**Exercise requirements**
The expected output is exactly the lines below, starting at the line with "الصحة (462, 154)" and ending at the line with "الدين (265, 154)", both included; no other line belongs in it.

**Listed records**
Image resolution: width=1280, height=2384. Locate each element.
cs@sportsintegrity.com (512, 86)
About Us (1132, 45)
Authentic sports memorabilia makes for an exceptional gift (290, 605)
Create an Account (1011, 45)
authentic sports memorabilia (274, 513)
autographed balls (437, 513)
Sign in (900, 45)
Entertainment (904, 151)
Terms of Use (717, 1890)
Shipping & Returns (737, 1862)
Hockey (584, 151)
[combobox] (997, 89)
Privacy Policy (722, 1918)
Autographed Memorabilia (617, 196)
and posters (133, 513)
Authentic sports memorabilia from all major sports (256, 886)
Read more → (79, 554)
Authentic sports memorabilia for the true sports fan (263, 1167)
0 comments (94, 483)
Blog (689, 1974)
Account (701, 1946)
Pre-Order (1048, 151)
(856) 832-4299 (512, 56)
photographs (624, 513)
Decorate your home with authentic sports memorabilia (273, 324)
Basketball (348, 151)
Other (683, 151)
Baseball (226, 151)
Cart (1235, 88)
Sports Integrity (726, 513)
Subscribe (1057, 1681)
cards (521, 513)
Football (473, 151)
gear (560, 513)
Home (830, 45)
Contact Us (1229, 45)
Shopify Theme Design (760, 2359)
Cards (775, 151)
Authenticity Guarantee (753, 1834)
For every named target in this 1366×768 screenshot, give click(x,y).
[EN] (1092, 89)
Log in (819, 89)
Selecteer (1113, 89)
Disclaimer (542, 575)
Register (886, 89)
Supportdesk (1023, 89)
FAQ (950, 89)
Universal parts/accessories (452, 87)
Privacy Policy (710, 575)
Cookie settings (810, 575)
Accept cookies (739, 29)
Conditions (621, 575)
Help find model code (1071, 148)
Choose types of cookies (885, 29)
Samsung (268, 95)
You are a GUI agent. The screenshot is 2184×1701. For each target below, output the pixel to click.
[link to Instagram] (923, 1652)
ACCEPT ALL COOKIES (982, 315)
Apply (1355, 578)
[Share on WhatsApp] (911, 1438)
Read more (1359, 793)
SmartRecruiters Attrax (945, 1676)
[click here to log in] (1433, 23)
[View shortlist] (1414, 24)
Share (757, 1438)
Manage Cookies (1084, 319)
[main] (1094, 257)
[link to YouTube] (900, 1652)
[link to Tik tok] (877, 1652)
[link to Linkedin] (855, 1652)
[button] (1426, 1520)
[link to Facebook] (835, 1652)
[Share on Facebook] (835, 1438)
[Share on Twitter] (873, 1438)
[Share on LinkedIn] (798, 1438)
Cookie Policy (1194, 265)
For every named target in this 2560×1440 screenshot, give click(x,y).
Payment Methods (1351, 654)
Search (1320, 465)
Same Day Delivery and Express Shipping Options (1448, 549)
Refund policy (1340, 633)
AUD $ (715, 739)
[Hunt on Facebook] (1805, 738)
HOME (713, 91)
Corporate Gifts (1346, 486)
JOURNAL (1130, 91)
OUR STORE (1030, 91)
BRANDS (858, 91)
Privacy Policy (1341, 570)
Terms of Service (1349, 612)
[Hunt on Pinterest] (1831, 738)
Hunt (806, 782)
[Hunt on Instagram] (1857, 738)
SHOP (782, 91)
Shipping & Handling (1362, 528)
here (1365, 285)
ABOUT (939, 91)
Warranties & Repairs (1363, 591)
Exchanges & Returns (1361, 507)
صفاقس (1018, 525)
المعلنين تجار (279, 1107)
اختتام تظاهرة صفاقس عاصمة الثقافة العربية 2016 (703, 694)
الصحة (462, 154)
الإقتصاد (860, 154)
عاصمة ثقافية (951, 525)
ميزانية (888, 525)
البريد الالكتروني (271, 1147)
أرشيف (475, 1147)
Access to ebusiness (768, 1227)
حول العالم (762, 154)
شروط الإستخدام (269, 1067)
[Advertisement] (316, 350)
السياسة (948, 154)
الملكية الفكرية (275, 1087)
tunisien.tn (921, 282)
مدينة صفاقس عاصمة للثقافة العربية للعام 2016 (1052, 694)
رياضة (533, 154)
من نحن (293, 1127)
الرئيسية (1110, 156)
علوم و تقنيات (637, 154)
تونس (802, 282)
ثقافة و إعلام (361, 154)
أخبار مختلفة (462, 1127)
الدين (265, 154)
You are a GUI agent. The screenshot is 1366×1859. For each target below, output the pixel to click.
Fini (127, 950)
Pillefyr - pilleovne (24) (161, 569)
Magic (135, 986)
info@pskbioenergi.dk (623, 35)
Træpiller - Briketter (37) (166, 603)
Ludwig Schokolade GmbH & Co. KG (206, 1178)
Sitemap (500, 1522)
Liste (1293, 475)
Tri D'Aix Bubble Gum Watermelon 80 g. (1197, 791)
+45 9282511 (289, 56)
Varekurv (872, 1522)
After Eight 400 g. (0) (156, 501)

**The completed task**
الصحة (462, 154)
الإقتصاد (860, 154)
عاصمة ثقافية (951, 525)
ميزانية (888, 525)
البريد الالكتروني (271, 1147)
أرشيف (475, 1147)
Access to ebusiness (768, 1227)
حول العالم (762, 154)
شروط الإستخدام (269, 1067)
[Advertisement] (316, 350)
السياسة (948, 154)
الملكية الفكرية (275, 1087)
tunisien.tn (921, 282)
مدينة صفاقس عاصمة للثقافة العربية للعام 2016 (1052, 694)
رياضة (533, 154)
من نحن (293, 1127)
الرئيسية (1110, 156)
علوم و تقنيات (637, 154)
تونس (802, 282)
ثقافة و إعلام (361, 154)
أخبار مختلفة (462, 1127)
الدين (265, 154)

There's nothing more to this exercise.